Records for pointing to text and elements
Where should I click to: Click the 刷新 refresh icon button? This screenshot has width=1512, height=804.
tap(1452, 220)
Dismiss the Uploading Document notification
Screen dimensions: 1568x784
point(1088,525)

● What the exercise asks: Present each line of the data above as a Markdown table with two columns, Row and Line. Number the rows in order and skip any blank lines.

● Response below:
| Row | Line |
|---|---|
| 1 | Where should I click to: Click the 刷新 refresh icon button? This screenshot has width=1512, height=804. |
| 2 | tap(1452, 220) |
| 3 | Dismiss the Uploading Document notification |
| 4 | Screen dimensions: 1568x784 |
| 5 | point(1088,525) |